### Task description
Within the records, how many lines hold the word "screenshot"? State that number alone.

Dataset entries
--------------------------------------------------

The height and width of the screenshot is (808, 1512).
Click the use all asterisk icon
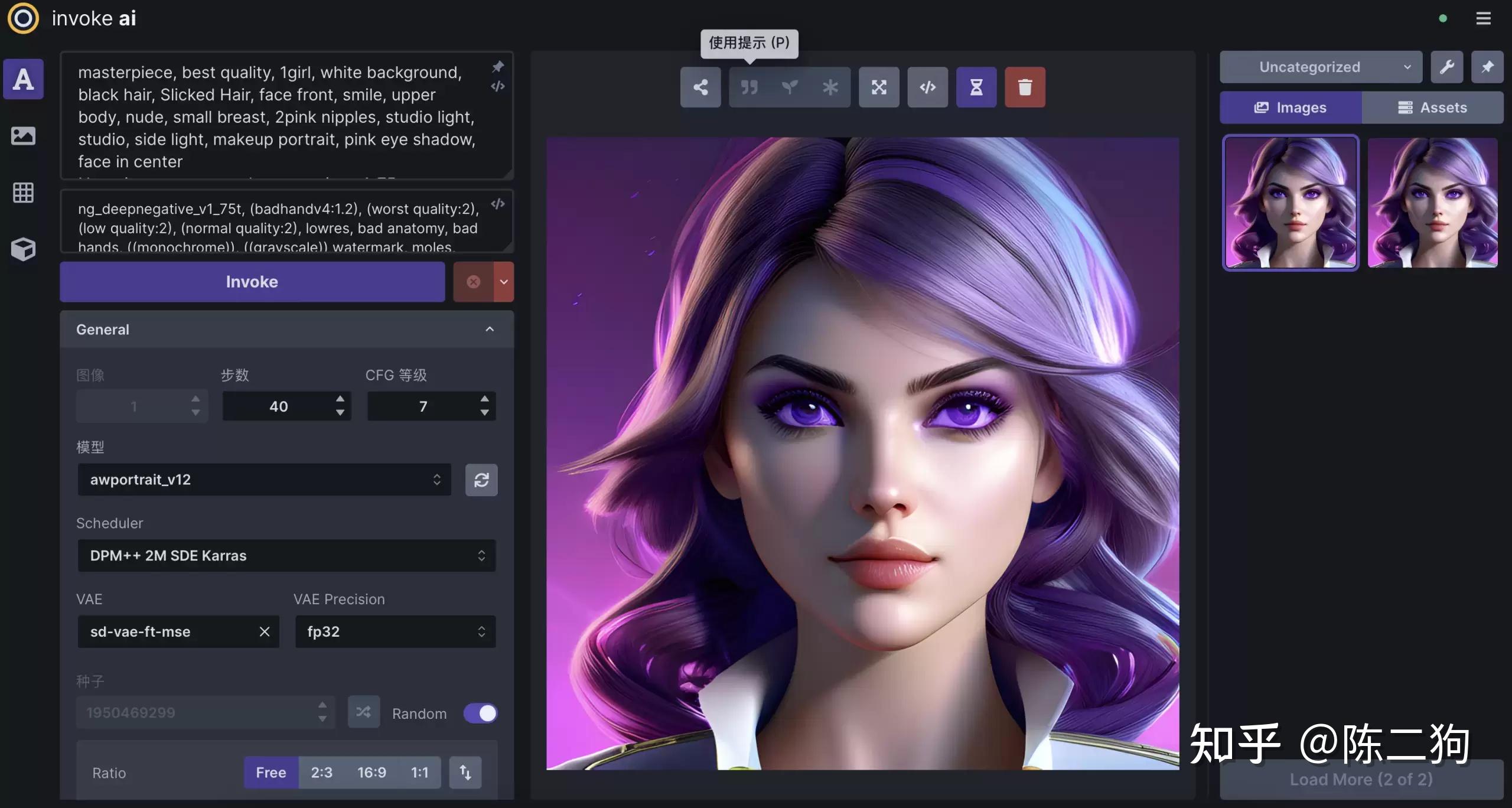(x=830, y=87)
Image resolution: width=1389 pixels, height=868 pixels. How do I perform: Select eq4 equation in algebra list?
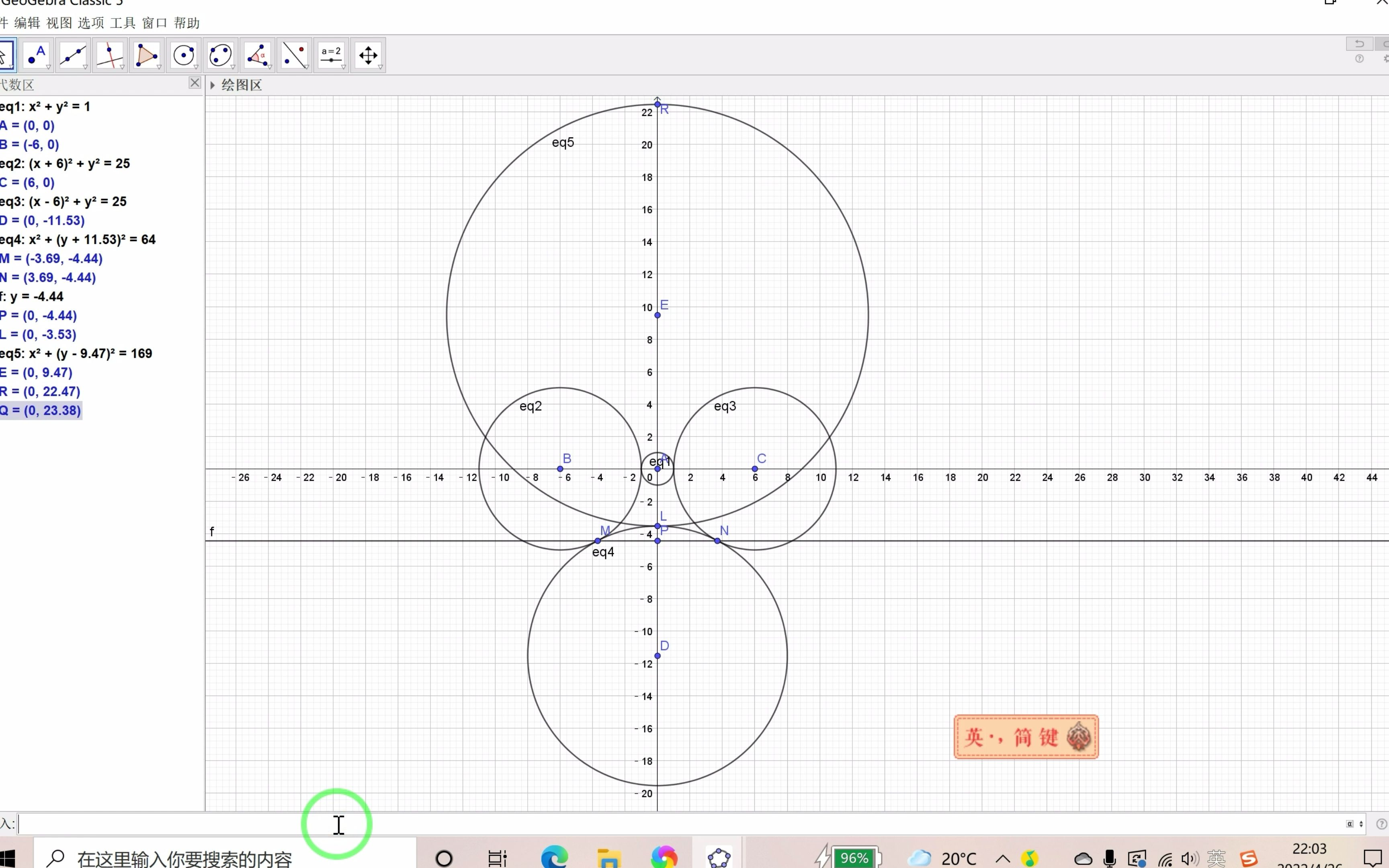click(78, 240)
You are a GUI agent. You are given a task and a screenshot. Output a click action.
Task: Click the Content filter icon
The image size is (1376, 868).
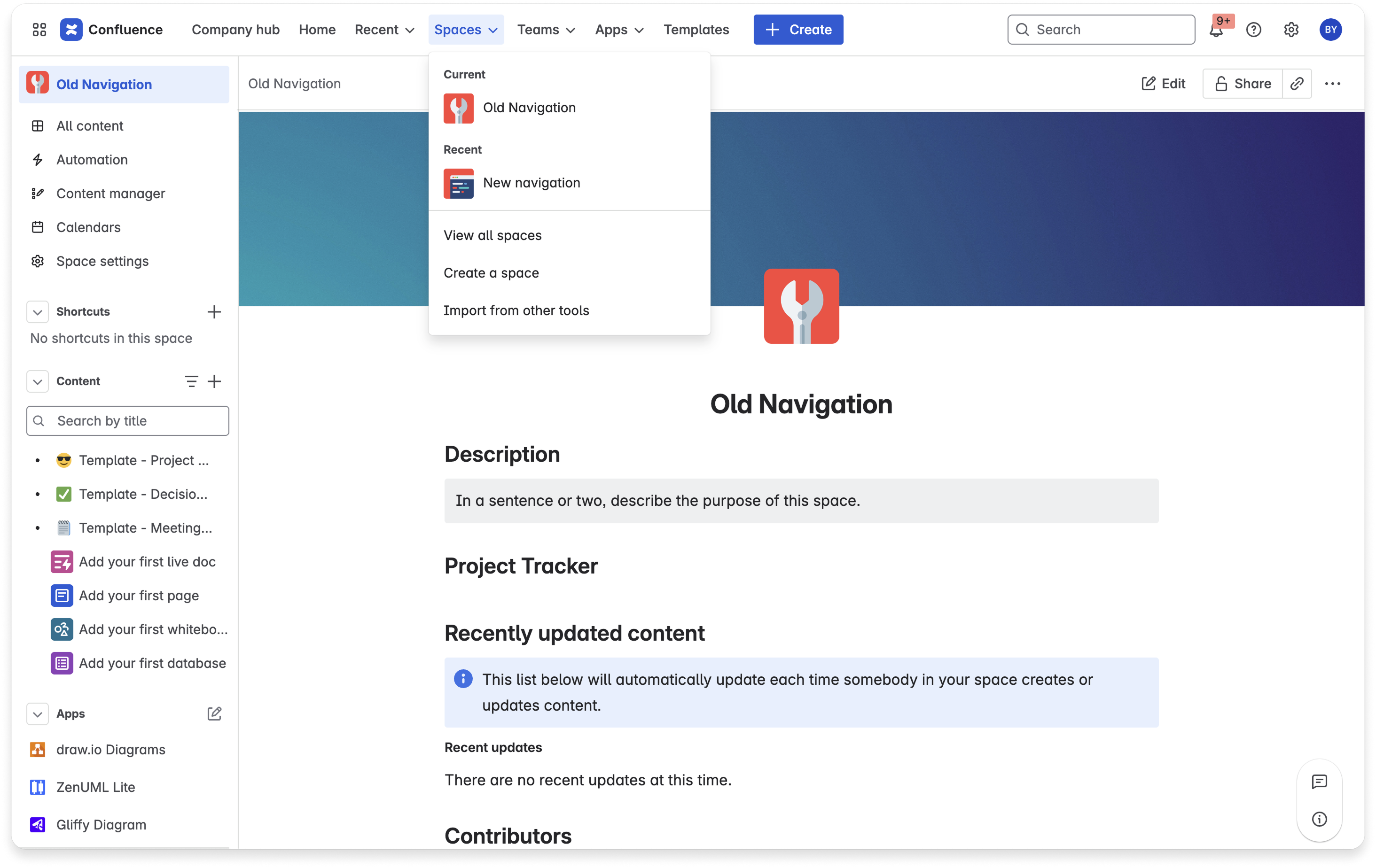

--------------------------------------------------

### Answer to the exercise
2